- **What you will do**
Return only that part of the material below which starts with the line containing "Matériaux de construction (64, 2339)" and goes on through the line containing "Protection de vos", restated exactly.

- **Information given**

= Beginning of Section =

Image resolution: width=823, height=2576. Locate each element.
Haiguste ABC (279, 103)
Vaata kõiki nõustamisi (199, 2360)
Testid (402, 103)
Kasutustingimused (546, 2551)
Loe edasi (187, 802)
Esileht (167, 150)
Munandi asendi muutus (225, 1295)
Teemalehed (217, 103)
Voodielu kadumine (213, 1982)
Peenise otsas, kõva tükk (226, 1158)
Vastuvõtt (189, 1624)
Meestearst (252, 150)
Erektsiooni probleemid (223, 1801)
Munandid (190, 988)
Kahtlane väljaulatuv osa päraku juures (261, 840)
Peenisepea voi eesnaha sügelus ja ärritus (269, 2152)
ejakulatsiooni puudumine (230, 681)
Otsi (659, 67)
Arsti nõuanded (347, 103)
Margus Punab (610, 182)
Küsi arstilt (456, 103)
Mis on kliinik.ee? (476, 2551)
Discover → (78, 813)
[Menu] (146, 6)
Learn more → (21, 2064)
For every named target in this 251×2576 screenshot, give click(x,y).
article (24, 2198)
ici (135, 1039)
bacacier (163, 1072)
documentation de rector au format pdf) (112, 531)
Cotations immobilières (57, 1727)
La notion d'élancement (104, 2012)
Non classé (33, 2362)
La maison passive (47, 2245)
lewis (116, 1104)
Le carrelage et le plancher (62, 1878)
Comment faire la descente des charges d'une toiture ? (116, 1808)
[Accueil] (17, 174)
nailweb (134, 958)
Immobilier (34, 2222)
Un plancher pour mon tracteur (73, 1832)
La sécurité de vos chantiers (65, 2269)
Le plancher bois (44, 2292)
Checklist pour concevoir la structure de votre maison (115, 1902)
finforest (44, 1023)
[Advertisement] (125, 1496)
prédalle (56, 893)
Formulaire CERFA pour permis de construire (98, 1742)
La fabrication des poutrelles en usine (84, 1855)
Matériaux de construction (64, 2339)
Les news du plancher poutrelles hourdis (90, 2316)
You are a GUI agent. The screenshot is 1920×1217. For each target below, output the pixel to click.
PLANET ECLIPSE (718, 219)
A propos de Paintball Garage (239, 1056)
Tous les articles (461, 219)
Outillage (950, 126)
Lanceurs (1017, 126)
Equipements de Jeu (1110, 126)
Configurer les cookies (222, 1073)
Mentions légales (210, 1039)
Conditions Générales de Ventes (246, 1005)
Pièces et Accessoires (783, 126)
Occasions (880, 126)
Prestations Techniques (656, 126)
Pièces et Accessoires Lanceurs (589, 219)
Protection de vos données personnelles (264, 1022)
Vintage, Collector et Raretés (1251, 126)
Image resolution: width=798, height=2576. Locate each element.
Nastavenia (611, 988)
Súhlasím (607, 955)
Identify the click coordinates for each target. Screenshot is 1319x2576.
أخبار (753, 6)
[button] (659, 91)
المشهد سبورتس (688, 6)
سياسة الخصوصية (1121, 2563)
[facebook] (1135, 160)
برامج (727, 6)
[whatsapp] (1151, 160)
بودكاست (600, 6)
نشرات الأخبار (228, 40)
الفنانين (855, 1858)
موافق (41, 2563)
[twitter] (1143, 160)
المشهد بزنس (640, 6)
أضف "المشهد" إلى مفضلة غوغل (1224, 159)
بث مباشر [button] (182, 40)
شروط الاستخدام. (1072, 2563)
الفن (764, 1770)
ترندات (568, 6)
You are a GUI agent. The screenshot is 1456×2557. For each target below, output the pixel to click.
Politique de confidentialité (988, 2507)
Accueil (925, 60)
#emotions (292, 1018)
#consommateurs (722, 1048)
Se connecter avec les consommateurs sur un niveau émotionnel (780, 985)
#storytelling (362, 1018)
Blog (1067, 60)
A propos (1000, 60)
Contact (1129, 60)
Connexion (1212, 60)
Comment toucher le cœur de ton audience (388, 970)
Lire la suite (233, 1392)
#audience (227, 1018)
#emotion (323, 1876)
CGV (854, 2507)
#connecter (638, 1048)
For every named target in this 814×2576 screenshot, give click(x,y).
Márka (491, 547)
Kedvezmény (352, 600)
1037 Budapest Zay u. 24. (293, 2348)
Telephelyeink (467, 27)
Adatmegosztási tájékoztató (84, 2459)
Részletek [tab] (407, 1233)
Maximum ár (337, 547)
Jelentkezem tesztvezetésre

= End of Section =

- **Task solution**
Matériaux de construction (64, 2339)
Les news du plancher poutrelles hourdis (90, 2316)
You are a GUI agent. The screenshot is 1920×1217. For each target below, output the pixel to click.
PLANET ECLIPSE (718, 219)
A propos de Paintball Garage (239, 1056)
Tous les articles (461, 219)
Outillage (950, 126)
Lanceurs (1017, 126)
Equipements de Jeu (1110, 126)
Configurer les cookies (222, 1073)
Mentions légales (210, 1039)
Conditions Générales de Ventes (246, 1005)
Pièces et Accessoires (783, 126)
Occasions (880, 126)
Prestations Techniques (656, 126)
Pièces et Accessoires Lanceurs (589, 219)
Protection de vos données personnelles (264, 1022)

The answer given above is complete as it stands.